▶ _Data provided_:

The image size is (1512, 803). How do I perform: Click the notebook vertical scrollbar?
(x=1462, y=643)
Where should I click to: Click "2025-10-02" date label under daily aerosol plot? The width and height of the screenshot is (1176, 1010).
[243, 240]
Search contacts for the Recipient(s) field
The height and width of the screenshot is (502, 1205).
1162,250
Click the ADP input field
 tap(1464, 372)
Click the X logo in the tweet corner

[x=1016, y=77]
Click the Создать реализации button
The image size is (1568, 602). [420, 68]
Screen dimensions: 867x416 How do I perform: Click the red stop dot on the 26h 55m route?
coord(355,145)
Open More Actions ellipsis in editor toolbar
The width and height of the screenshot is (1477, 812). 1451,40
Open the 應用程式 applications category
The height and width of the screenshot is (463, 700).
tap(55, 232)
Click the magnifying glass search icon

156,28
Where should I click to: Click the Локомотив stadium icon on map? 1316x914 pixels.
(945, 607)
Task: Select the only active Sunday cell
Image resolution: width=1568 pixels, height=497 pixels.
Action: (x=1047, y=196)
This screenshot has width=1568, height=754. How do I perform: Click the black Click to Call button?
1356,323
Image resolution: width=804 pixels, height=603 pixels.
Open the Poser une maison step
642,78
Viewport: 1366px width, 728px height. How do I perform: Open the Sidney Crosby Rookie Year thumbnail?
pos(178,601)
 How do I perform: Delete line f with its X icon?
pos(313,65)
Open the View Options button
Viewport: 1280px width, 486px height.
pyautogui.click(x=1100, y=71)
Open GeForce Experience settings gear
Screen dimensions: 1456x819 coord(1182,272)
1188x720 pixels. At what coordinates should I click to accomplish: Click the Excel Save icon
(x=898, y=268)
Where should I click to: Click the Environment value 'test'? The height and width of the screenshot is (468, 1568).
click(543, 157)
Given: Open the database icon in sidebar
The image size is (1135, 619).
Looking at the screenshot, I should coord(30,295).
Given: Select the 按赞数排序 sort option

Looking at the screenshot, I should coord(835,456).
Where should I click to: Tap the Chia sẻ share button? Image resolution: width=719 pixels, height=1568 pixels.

▶ _Work required_: Output the material verbatim, including every line.

▶ _Exercise response_:
The image size is (1512, 803). How do I perform: Click the notebook vertical scrollbar?
(x=1462, y=643)
Where should I click to: Click "2025-10-02" date label under daily aerosol plot? The width and height of the screenshot is (1176, 1010).
[243, 240]
Search contacts for the Recipient(s) field
The height and width of the screenshot is (502, 1205).
1162,250
Click the ADP input field
 tap(1464, 372)
Click the X logo in the tweet corner

[x=1016, y=77]
Click the Создать реализации button
The image size is (1568, 602). [420, 68]
Screen dimensions: 867x416 How do I perform: Click the red stop dot on the 26h 55m route?
coord(355,145)
Open More Actions ellipsis in editor toolbar
The width and height of the screenshot is (1477, 812). 1451,40
Open the 應用程式 applications category
The height and width of the screenshot is (463, 700).
tap(55, 232)
Click the magnifying glass search icon

156,28
Where should I click to: Click the Локомотив stadium icon on map? 1316x914 pixels.
(945, 607)
Task: Select the only active Sunday cell
Image resolution: width=1568 pixels, height=497 pixels.
Action: (x=1047, y=196)
This screenshot has width=1568, height=754. How do I perform: Click the black Click to Call button?
1356,323
Image resolution: width=804 pixels, height=603 pixels.
Open the Poser une maison step
642,78
Viewport: 1366px width, 728px height. How do I perform: Open the Sidney Crosby Rookie Year thumbnail?
pos(178,601)
 How do I perform: Delete line f with its X icon?
pos(313,65)
Open the View Options button
Viewport: 1280px width, 486px height.
pyautogui.click(x=1100, y=71)
Open GeForce Experience settings gear
Screen dimensions: 1456x819 coord(1182,272)
1188x720 pixels. At what coordinates should I click to accomplish: Click the Excel Save icon
(x=898, y=268)
Where should I click to: Click the Environment value 'test'? The height and width of the screenshot is (468, 1568).
click(543, 157)
Given: Open the database icon in sidebar
The image size is (1135, 619).
Looking at the screenshot, I should coord(30,295).
Given: Select the 按赞数排序 sort option

Looking at the screenshot, I should coord(835,456).
Where should I click to: Tap the Chia sẻ share button? Image resolution: width=719 pixels, height=1568 pixels.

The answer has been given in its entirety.